The other girl giggled in a malicious way. “You think you’re not? With your freaky green eyes, living in your own little world, having conversations when nobody’s there. You’re the craziest kid in this school. What the hell is wrong with you?”



“No, what’s wrong with you?” Her voice became stronger. “You sit there, inside the shell that they built for you. You can’t even see what’s really there.” She heard a snicker and turned to see a dark phantom in the corner of the room.



The voice which seemed to materialize straight in her head spoke. “But what do you see that’s really there? You see us; but are we all in your mind? Admit it; you really don’t know. And you’re in the shell we built for you…which is stronger, much, much stronger then the shell of society’s expectations. Come on, it’s time to show them, and yourself, what’s really there.”
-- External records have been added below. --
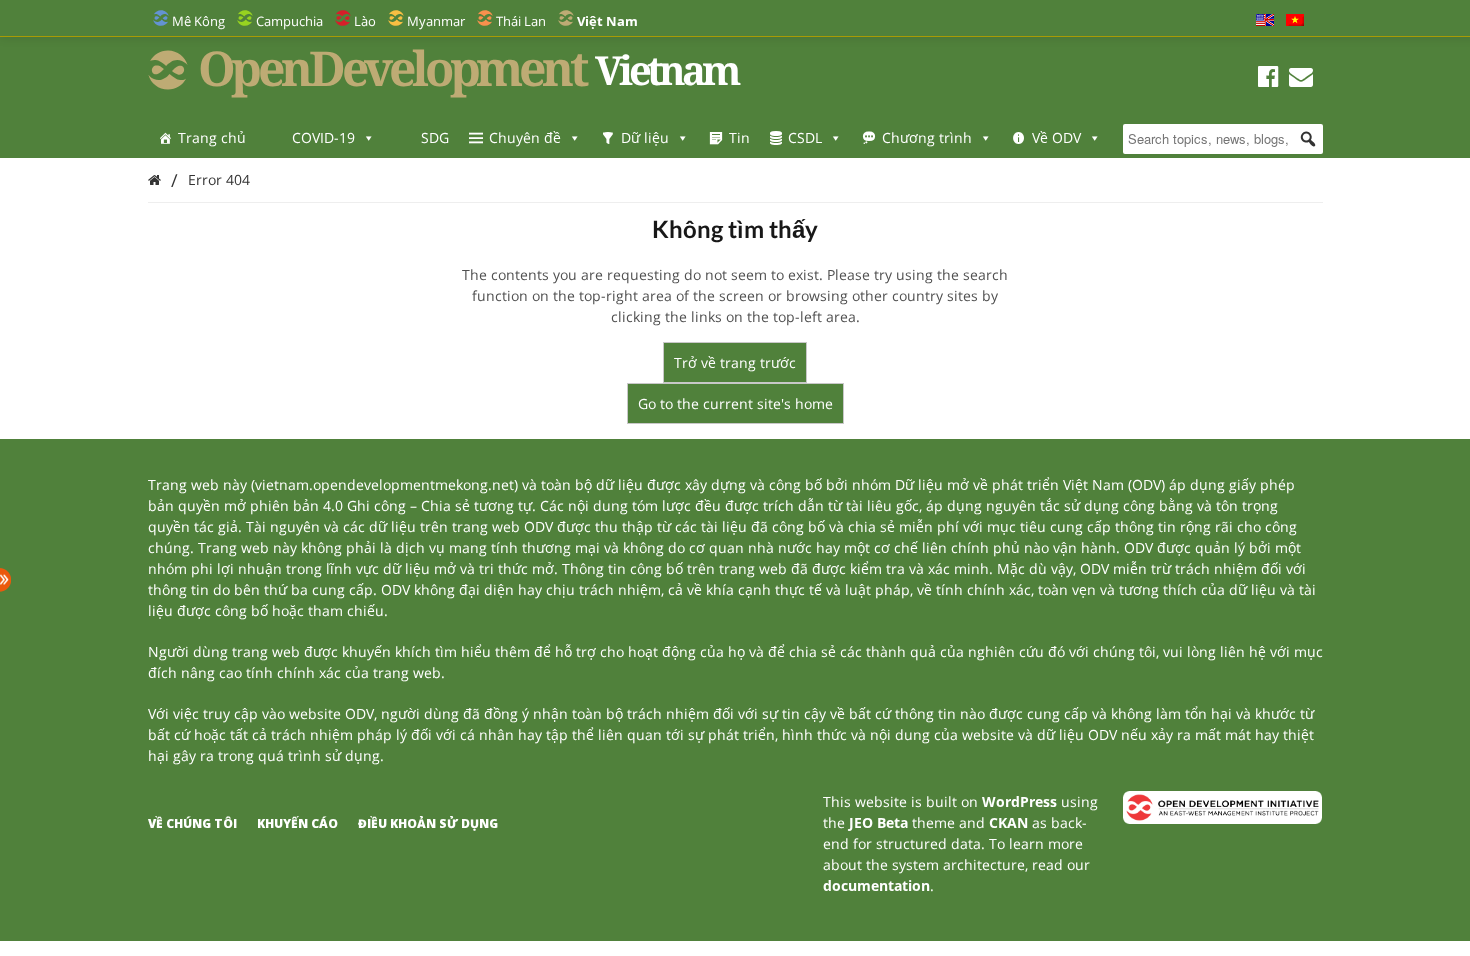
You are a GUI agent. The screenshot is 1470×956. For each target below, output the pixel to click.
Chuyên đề (525, 137)
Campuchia (289, 21)
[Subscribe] (1301, 79)
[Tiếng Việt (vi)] (1295, 21)
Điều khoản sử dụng (428, 823)
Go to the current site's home (735, 403)
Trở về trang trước (735, 362)
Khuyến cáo (297, 823)
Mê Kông (198, 21)
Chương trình (927, 137)
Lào (365, 21)
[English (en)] (1265, 21)
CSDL (805, 137)
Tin (739, 137)
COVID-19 (323, 137)
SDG (435, 137)
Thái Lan (521, 21)
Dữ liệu (645, 137)
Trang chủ (212, 137)
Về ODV (1056, 137)
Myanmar (436, 21)
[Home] (154, 179)
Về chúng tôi (192, 823)
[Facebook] (1268, 79)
A strange sensation overtook her, and she lost her grip on reality. She no longer had control over her body, and it seemed to move in jerking motions as she stood up. Her eyes glowed with a fire that had never graced them before. Her mouth, usually exceedingly grim spread into a wide smirk. Her normally bitter thoughts danced in her head. She felt- for the first time- alive.
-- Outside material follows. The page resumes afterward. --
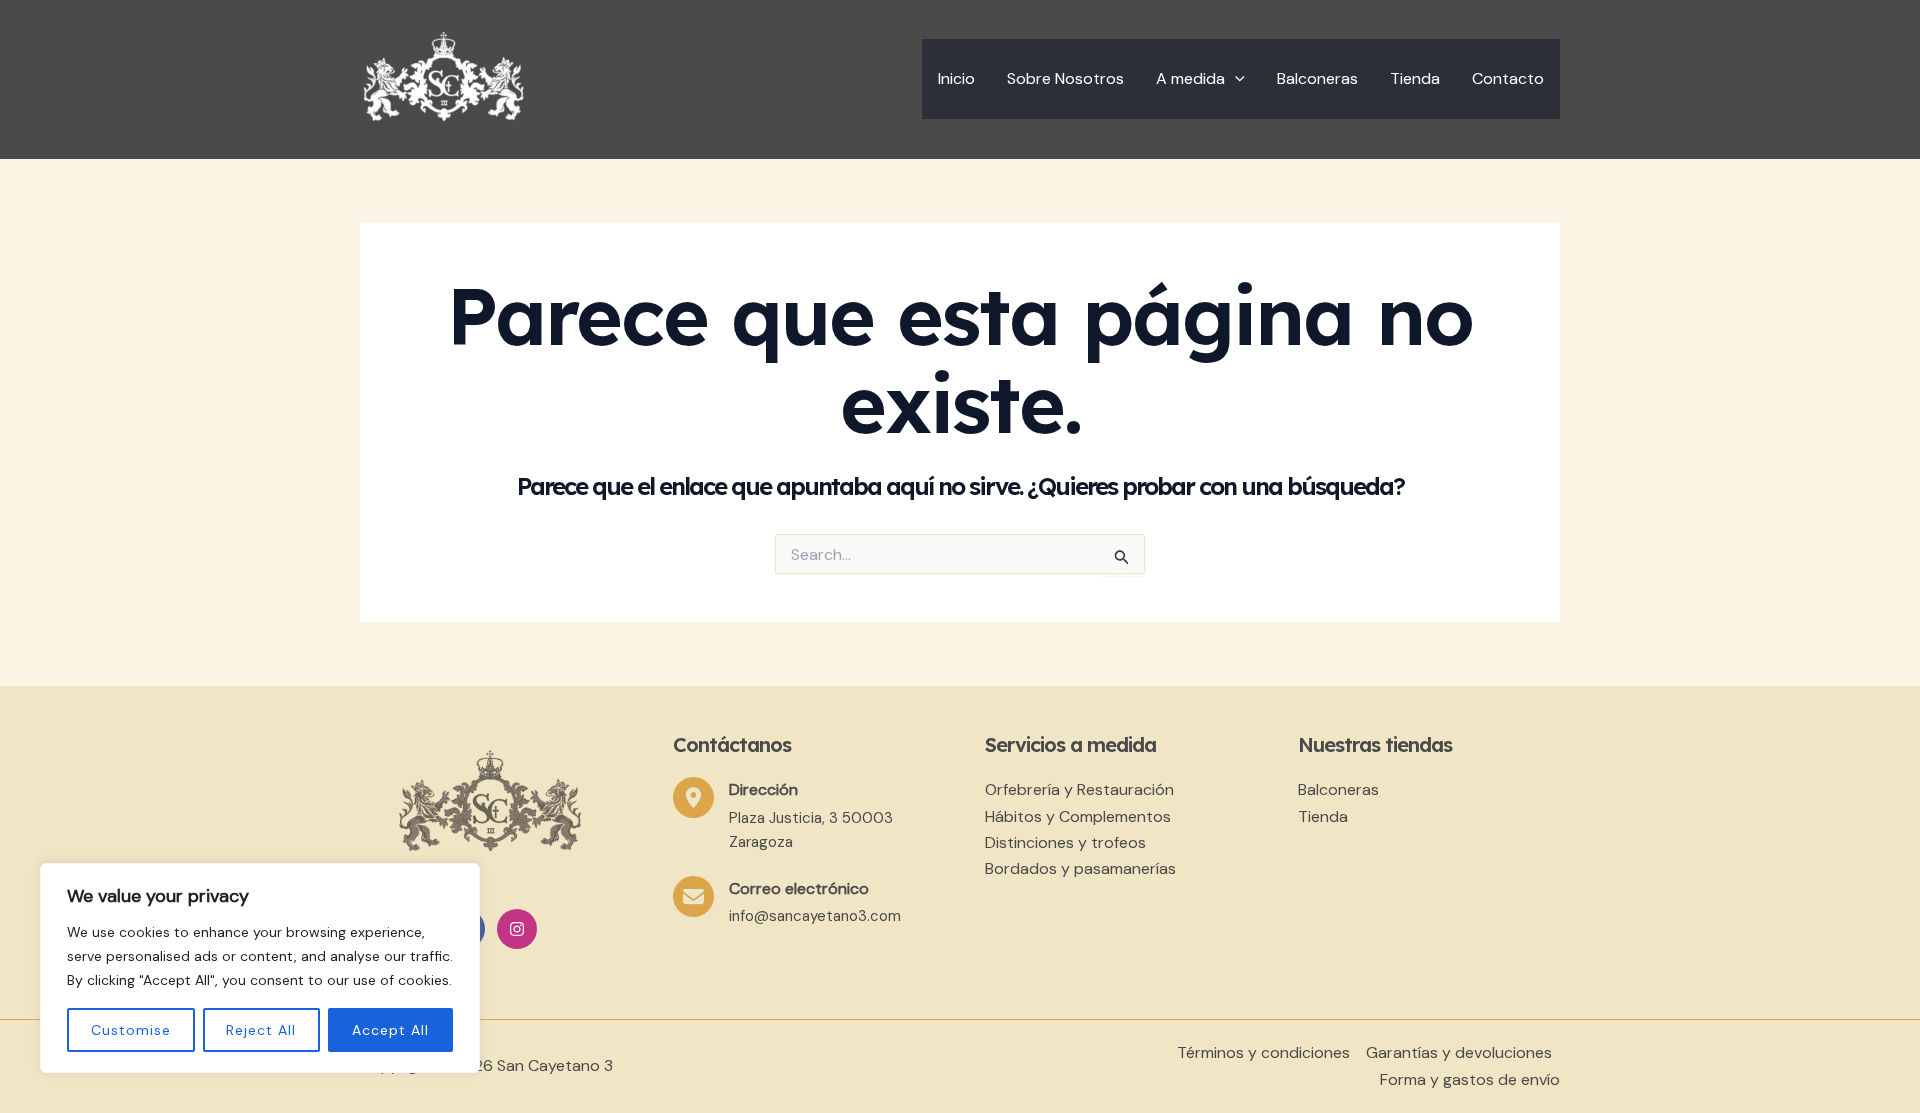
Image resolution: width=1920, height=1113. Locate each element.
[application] (1235, 79)
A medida (1190, 78)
She laughed, and it was the laugh of a childhood that had been suppressed for too long. The childish joy in her heart came out and she laughed and laughed until her laughter turned until giggling and faded, until her sides ached and not a breath was left in her lungs.



The cheerleader giggled too, but of course she was not laughing with her but rather at her. “Psycho.” she muttered.



Slowly, the laughter and amusement turned into rage. Fury bubbled up in her heart and in her mind, until it spilled over into her body. Adrenaline coursed under her skin and her heart raced. Unable to stop herself, she ran forwards and grabbed the nearest thing she saw; a compass. Before she knew it, her hand was coming up and jamming the thing into the girl’s eye socket. Blood spurted out of the punctured eyeball. A scream echoed from the cheerleader’s mouth, and echoed over and over again in then girl’s mind. The scream slowly died away and the cheerleader fell to the floor, the thing sticking out of her eye.



The assailant ran. She ran until her breathing was labored and she reached a dilapidated brick farmhouse, abandoned years ago. Without thinking she threw herself into the door, and it opened with ease. She stood in the doorway, and her scream echoed, though there was no one around to hear it. The heavy brick door slammed shut, and left her alone with her agony.



This is where our story ends, with our hero, a 16 and a half year old girl, alone in the dark. No one is there to comfort her, as no one ever was. She has lived a life of pain and terror, which has not even come close to preparing her for the reality that has finally hit her. Her body is found months later by a construction crew who enter the farmhouse to start rebuilding, dead of starvation and perhaps a broken heart. She lived her life in the dark, and ended it there too. She never left the hell that she led her life in, and is remembered only by the readers of this story, and a girl who spends the rest of her life half blind, no longer ‘hot’ or ‘popular.’ She should be remembered as a lost soul, though strong enough to live with her pain, but I’m afraid that she will forever be known as the ‘freak’, the ‘psycho’ that everyone despised and no one understood. Maybe in death, she’s alive as she never was in life.